Widely considered to be one of the greatest punk albums of all time and by Henry Rollins as ‘one of the best records I have ever heard’ (1), The Ruts iconic album The Crack was released 40 years ago. Preceded by the singles ‘In a Rut’, ‘Babylon’s Burning’ and ‘Something That I Said’ the album came out in 1979 and included the latter two singles plus fourth single ‘Jah War’, which bravely confronted police violence in Southall and the SPG clubbing of Clarence Baker, manager of reggae band Misty In Roots. At a point when the two streams of art (college?) sensibility and raucous singalong present in the first wave of UK punk and exemplified by the Sex Pistols and X-Ray Spex were starting to go their separate ways* (think Magazine, PIL, Essential Logic v Oi!), The Crack showed that, with an eclectic musical knowledge and exceptional musical ability, the original promising synergy of punk could still be a potent force with short sharp songs like ‘You’re Just A’... alongside ‘Jah War’ and ‘It Was Cold’, both coming in at over 6 minutes long. Running through the album is a sense of tension and social commentary that reflected urban Britain in the late 70s but (unfortunately) is also extremely relevant to 2019 as the UK continues to be plagued by scapegoating, Brexit, class war and the mainstreaming of far/alt right politics. The Ruts DC decision to mark the 40th Anniversary of The Crack with a tour and the release of a remastered version of the classic album could not be more timely, a point I put to the band when we met up before their gig in Norwich.
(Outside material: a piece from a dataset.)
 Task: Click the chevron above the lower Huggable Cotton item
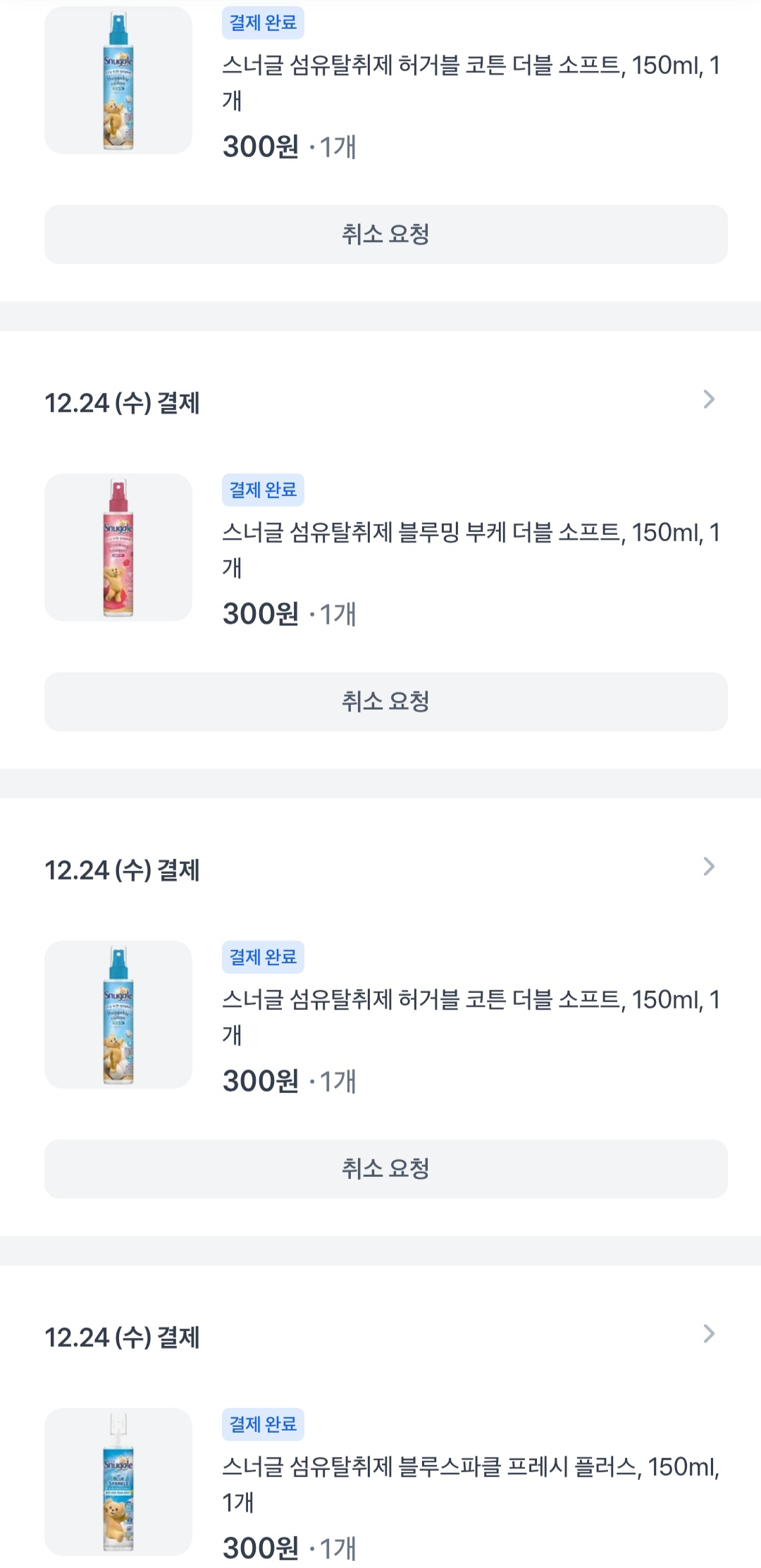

Musically and lyrically The Crack transcends time and is still an incredibly powerful album, dealing with themes of 'ignorance and hate', anxiety, racism, racial profiling, police violence, all still very relevant, maybe especially so now after 8 years of so called austerity and with the social fallout from Brexit. It seems like The Crack is as much a commentary on now as then? Was that ongoing relevance something you were conscious of when you were remastering the album and organising the tour?
Segs: I think we've always been conscious of that, I think at the time I was a little bit naive and thought that everything we were doing was going to be an irreversible change, as I’ve got older, and I don’t think this is just cynicism, you realise it morphs into something else, it’s very difficult to get rid of racism and hate because you get rid of the hate towards a certain people and they find someone else to blame.
Dave Ruffy: I think you might change a few individuals but people keep procreating and ignorance still seems to reign supreme, but you just carry on don’t you? You can’t say ‘I won't bother then’.
Segs: It’s become a totally different thing for us, it becomes your own individual ‘battle’, I suppose, whereas I really felt part of the movement then. It was really a common sense thing for us it wasn’t ‘Right, I’m looking for something to join’, I’ve never looked for any bloody movement to join, we don’t really belong to any political party, I mean which one would you belong to if you decided to go that way! My whole thing is autonomy above anarchy, my own path, my own rules. It’s your own battle, we’ve had kids and you try to pass on to them what you live. I think Ruffy is right, we have won in certain things because my daughter doesn’t really see colour or race really.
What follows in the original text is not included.